- **Provided records**:
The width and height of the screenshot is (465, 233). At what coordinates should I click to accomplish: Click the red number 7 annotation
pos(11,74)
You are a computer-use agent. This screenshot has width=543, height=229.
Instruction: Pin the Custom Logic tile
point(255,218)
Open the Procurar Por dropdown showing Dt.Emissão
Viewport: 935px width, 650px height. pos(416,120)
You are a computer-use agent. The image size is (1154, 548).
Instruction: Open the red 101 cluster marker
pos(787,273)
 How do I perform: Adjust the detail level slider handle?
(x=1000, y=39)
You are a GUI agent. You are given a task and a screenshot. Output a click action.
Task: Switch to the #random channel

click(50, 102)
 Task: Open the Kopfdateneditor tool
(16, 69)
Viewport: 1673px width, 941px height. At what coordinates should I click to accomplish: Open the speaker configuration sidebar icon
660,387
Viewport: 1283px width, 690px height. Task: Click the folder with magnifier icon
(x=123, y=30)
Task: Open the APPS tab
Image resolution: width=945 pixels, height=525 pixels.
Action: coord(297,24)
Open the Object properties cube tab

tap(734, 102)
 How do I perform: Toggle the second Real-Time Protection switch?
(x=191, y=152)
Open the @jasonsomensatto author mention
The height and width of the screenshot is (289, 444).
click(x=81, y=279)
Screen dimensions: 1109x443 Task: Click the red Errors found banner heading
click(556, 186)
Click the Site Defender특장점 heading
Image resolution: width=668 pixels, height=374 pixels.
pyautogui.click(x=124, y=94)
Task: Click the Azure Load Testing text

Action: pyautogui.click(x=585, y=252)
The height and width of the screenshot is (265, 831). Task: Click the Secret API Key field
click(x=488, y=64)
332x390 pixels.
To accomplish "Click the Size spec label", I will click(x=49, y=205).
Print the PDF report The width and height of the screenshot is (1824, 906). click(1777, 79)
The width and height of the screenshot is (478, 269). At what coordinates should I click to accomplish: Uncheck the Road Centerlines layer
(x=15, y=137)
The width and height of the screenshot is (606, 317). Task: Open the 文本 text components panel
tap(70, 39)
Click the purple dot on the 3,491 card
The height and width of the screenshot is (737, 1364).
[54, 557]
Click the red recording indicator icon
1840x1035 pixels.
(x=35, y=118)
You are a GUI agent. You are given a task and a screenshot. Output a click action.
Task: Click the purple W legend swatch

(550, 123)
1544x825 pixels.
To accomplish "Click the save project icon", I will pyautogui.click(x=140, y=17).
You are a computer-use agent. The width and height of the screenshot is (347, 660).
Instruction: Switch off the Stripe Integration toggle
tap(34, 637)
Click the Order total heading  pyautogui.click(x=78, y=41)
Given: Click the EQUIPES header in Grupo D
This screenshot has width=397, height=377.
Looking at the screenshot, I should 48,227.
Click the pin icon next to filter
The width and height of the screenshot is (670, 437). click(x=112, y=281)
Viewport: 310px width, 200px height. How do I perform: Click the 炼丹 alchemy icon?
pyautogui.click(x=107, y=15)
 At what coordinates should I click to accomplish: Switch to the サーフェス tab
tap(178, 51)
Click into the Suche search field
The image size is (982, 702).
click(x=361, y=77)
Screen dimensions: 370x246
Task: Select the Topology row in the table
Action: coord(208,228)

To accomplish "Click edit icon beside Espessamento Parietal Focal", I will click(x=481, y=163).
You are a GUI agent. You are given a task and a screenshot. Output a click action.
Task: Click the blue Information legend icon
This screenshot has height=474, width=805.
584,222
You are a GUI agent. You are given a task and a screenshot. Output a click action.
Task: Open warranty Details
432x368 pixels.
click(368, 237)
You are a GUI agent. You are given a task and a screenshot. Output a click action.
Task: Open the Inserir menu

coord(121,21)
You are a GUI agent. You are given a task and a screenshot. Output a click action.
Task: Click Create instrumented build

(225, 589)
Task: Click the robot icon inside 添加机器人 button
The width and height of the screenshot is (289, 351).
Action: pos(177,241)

- **What to produce**: Rewrite the data above, switching every "computer-use agent" to "screen assistant" and leaving everything else as it is.

- **Finished answer**:
The width and height of the screenshot is (465, 233). At what coordinates should I click to accomplish: Click the red number 7 annotation
pos(11,74)
You are a screen assistant. This screenshot has width=543, height=229.
Instruction: Pin the Custom Logic tile
point(255,218)
Open the Procurar Por dropdown showing Dt.Emissão
Viewport: 935px width, 650px height. pos(416,120)
You are a screen assistant. The image size is (1154, 548).
Instruction: Open the red 101 cluster marker
pos(787,273)
 How do I perform: Adjust the detail level slider handle?
(x=1000, y=39)
You are a GUI agent. You are given a task and a screenshot. Output a click action.
Task: Switch to the #random channel

click(50, 102)
 Task: Open the Kopfdateneditor tool
(16, 69)
Viewport: 1673px width, 941px height. At what coordinates should I click to accomplish: Open the speaker configuration sidebar icon
660,387
Viewport: 1283px width, 690px height. Task: Click the folder with magnifier icon
(x=123, y=30)
Task: Open the APPS tab
Image resolution: width=945 pixels, height=525 pixels.
Action: coord(297,24)
Open the Object properties cube tab

tap(734, 102)
 How do I perform: Toggle the second Real-Time Protection switch?
(x=191, y=152)
Open the @jasonsomensatto author mention
The height and width of the screenshot is (289, 444).
click(x=81, y=279)
Screen dimensions: 1109x443 Task: Click the red Errors found banner heading
click(556, 186)
Click the Site Defender특장점 heading
Image resolution: width=668 pixels, height=374 pixels.
pyautogui.click(x=124, y=94)
Task: Click the Azure Load Testing text

Action: pyautogui.click(x=585, y=252)
The height and width of the screenshot is (265, 831). Task: Click the Secret API Key field
click(x=488, y=64)
332x390 pixels.
To accomplish "Click the Size spec label", I will click(x=49, y=205).
Print the PDF report The width and height of the screenshot is (1824, 906). click(1777, 79)
The width and height of the screenshot is (478, 269). At what coordinates should I click to accomplish: Uncheck the Road Centerlines layer
(x=15, y=137)
The width and height of the screenshot is (606, 317). Task: Open the 文本 text components panel
tap(70, 39)
Click the purple dot on the 3,491 card
The height and width of the screenshot is (737, 1364).
[54, 557]
Click the red recording indicator icon
1840x1035 pixels.
(x=35, y=118)
You are a GUI agent. You are given a task and a screenshot. Output a click action.
Task: Click the purple W legend swatch

(550, 123)
1544x825 pixels.
To accomplish "Click the save project icon", I will pyautogui.click(x=140, y=17).
You are a screen assistant. The width and height of the screenshot is (347, 660).
Instruction: Switch off the Stripe Integration toggle
tap(34, 637)
Click the Order total heading  pyautogui.click(x=78, y=41)
Given: Click the EQUIPES header in Grupo D
This screenshot has width=397, height=377.
Looking at the screenshot, I should 48,227.
Click the pin icon next to filter
The width and height of the screenshot is (670, 437). click(x=112, y=281)
Viewport: 310px width, 200px height. How do I perform: Click the 炼丹 alchemy icon?
pyautogui.click(x=107, y=15)
 At what coordinates should I click to accomplish: Switch to the サーフェス tab
tap(178, 51)
Click into the Suche search field
The image size is (982, 702).
click(x=361, y=77)
Screen dimensions: 370x246
Task: Select the Topology row in the table
Action: coord(208,228)

To accomplish "Click edit icon beside Espessamento Parietal Focal", I will click(x=481, y=163).
You are a GUI agent. You are given a task and a screenshot. Output a click action.
Task: Click the blue Information legend icon
This screenshot has height=474, width=805.
584,222
You are a GUI agent. You are given a task and a screenshot. Output a click action.
Task: Open warranty Details
432x368 pixels.
click(368, 237)
You are a GUI agent. You are given a task and a screenshot. Output a click action.
Task: Open the Inserir menu

coord(121,21)
You are a GUI agent. You are given a task and a screenshot. Output a click action.
Task: Click Create instrumented build

(225, 589)
Task: Click the robot icon inside 添加机器人 button
The width and height of the screenshot is (289, 351).
Action: pos(177,241)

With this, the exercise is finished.